A couple of years ago I wrote about the guilt feeling I had to work through thinking about what would happen if something happens with my sister, who’s mentally handicapped. Do I give up my life here, or wherever, to be a bigger part in her life? The answer to that is no, I shouldn’t, and I won’t. Will I go back to visit her more often? Yes, if work and money allows me too. That’s also a big thing: time off and money to be able to make the trip back to visit family and friends. So far I have been able to go back once ever year and a half or so. But a lot can happen in that time. I missed joyful and sad, difficult moments in the lives of my family and friends. The following is just one example of feeling so far away:
The last time I was in Amsterdam, January 2008, I stayed with “the female version of me”, my friend Kaline, who moved into her first bought home together with her boyfriend a couple of days before I arrived. I was able to share that moment with them. Since then, Kaline became pregnant, gave birth, suffered complications right after the delivery of my Goddaughter Senne, and has been struggling since then with adjusting to this new life of hers.

I missed every part of her pregnancy, the birth of her beautiful baby girl, the moments after that, and the last couple of weeks when she was going through though times. Guilty. I feel extreme sadness and guild for not having been there for Kaline when she needed me. Maybe it’s also a selfish sadness of thinking that I’m not even needed anymore, that they can and have gone through everything without me.

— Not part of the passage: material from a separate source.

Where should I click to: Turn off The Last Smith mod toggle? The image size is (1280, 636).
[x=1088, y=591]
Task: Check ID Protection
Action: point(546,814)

So I cried last night. I cried myself to sleep, feeling the pain of my “other half” Kaline, the pain of feeling I failed my friend, the sadness of having missed one of the most joyful moments of her life…my life.
And the knowledge of that there will be many more of those moments, not just in Kaline’s life, but in many lives of my family and friends because of the distance now, and in the future. The physical distance that keeps us apart, but will hopefully never disconnect us.


Responses

  1. J, don’t forget they have that ‘distance’ too. But they know you have them in your thought, even your sister.